Leyla ve Mecnun’dan alınan bu bölümde aşk ve güzelliğin bir arada var olduğunu ve birbirlerini var ettiğini görmekteyiz. Mecnûn’un bir âşık kimliğiyle muma ve kadehe benzetilmesi ile Leylâ’nın ateşe ve şaraba benzetilerek, “mum” ve “kadeh”in içini dolduran ve bunlara işlevselliğini veren bir “öz” olarak tanımlanması, Doğu

şiirindeki bu sembolik yapıyı göstermesi bakımından önemlidir. Buradaki aşk ve güzellik kavramlarının dünyevî bir aşkı imlediği gibi, tasavvuf vokabülerine aşina olan okur tarafından, sevgilinin yani Leylâ’nın, “Allah”ın sembolü olarak

kullanıldığı da anlaşılacaktır. Schimmel’in de belirttiği gibi Osmanlı şiirinde

çoğunlukla İslam kültürünün dinsel arka planını bulmak mümkündür. “[D]ünyevi ve uhrevi imgeler, dinsel ve dindışı düşünceler arasında yeni ilişkiler yaratma

bakımından neredeyse sınırsız imkânlar sağlar; usta şair her iki düzeyde de karşılıklı olarak tam bir etki yaratabilir ve en din dışı şiire bile ayrı bir ‘dinsel’ tat verebilir” (284). Osmanlı şiirinde İslam dininin etkisi ve özellikle İslam dininden üretilen tasavvuf felsefesinin önemli bir yeri olduğu kuşkusuz bir gerçektir. Dolayısıyla Osmanlı şiirindeki simgesel göndermelerle anlatılan aşk, âşık ve sevgili dolayımında hem dünyevî hem de tasavvufî bir düzlemde yorumlanabilmektedir. Bu yapıya imkân tanıyan en önemli etmenlerden biri, Osmanlı şiirinde kullanılan ve gelenek tarafından belirlenmiş olan sembolik dildir. Mehmet Çavuşoğlu “Divan Şiiri” adlı yazısında, divan şirininin benzetme / teşbih sanatından yola çıkan mecaz sanatına dayandığını söyleyerek, şairlerin mecaz yoluyla eşyaya ve olaylara yeni anlamlar kazandırdığını vurgular (202). Yazara göre, divan şiirinde kullanılan söz sanatları simgelere yeni anlamlar kazandırır. Örneğin, Osmanlı divan şiirinde en çok adı geçen çiçeklerden biri olan “gül”, güzelliği bakımından doğrudan bülbülün âşık olduğu sevgili temsil ettiği gibi, rengi ve kokusu bakımından sevgilinin yüzü, yanağı, dudağı ve kulağına da benzetilir. Âşığın gözünden döktüğü kanlı yaşlar da gül gibidir. Gülün açılması bahar mevsiminin gelmesini, gülün kısa sürede solması ise ömrün geçiciliğini simgeler. Bu simgeler her ne kadar yeni anlamlar kazansalar da gelenek tarafından belirlenmiş bir şekilde şiirde yer bulurlar. Gül, renk ve koku bakımından sevgilinin yüzüne ve yanağı için benzetme unsuru olarak kullanılmasına rağmen, hiçbir zaman

sevgilinin saçlarına benzetilmez. Sevgilinin saçlarının siyah renginden ve güzel kokmasından dolayı misk ya da ambere, uzun ve kıvırcık olması nedeniyle de sümbüle benzetilir. Bununla birlikte sevgilinin dudağı güle benzetildiğinde bu vahdetin yani birliğin göstergesiyken, sümbüle benzetilen saçlar, kesretin diğer bir deyişle çokluğun sembolü olarak değerlendirilebilmektedir4.

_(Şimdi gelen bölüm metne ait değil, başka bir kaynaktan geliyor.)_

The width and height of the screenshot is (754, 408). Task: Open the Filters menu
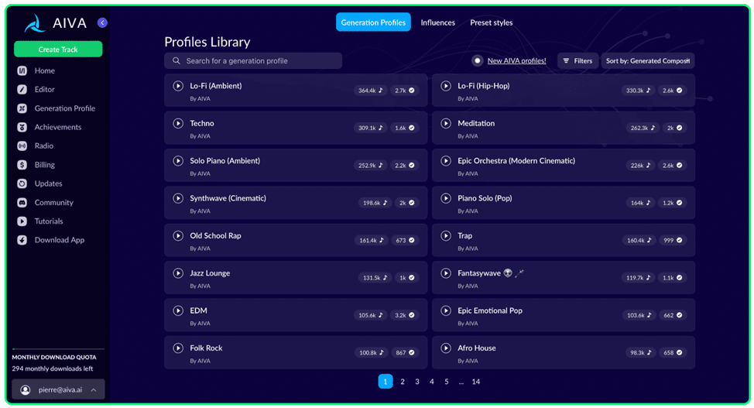pyautogui.click(x=577, y=60)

Ancak sevgilinin, bir şiirde ona ait göndermelerin hem dünyevî hem de ilahî aşkın unsurları olarak iki farklı biçimde alımlanması üzerinde durmak gerekir. Çünkü Osmanlı şiirinin çok katmanlı yapısına dikkat çeken Walter G. Andrews Şiirin Sesi Toplumun Şarkısı adlı çalışmasında, bir gazeli yorumlarken âşık ve sevgiliyi dünyevî ve tasavvufî düzlemin dışında, Ahmet Hamdi Tanpınar’ın XIX. Asır Türk Edebiyatı Tarihi’nin “Giriş”inde bahsettiği “saray istiaresine” benzer bir şekilde “otorite” ilişkisine dayandırarak da yorumlar. Andrews, bir şiirin üç farklı düzlemde okunabileceğini göstererek “hiçbir yapıt[ın], tek başına, bir eserin bütün anlamını ortaya çıkaran, hatta bütün anlamının büyük bir bölümünü ortaya koyan bir yorum sağlama[dığına]” işaret eder (135). Elbette, Andrews’un bu tespitinin gazelle sınırlandırıldığını da göz önünde bulundurmak gerekir. Ancak metnin “tikel”liğini yok sayarak genelleyip, her metinden bu üç eksenli okumayı yapmaya çalışmak da araştırmacıları metinden uzaklaştırarak zorlama yorumlarda bulunmalarına neden olabilir. Dolayısıyla Andrews, Osmanlı şiirinin üç katmanlı yapısına dikkati çekerken keyfî yorumları meşrulaştırmaz; yani Osmanlı şiir geleneğini, Osmanlı Devleti’nin siyasî, sosyal ve kültürel yapısı ile birlikte değerlendirmeye çalışır. Dolayısıyla metnin bağlamı, şiir çözümlemelerinde göz ardı edilmemesi gereken önemli bir unsurdur.

4 Haluk İpekten, Fuzûlî Hayatı Sanatı Eserleri adlı kitabında tasavvufta saçın kesret, (153) dudağın vahdet (156) olduğunu belirtir. Atilla Şentürk de, Osmanlı Şiiri Antolojisi’nde “tasavvufî anlamda saç[ın] ‘kesret’i [=vahdet yani birliğin zıttı, çoklu[ğu]] temsil” ettiğini söyler (90).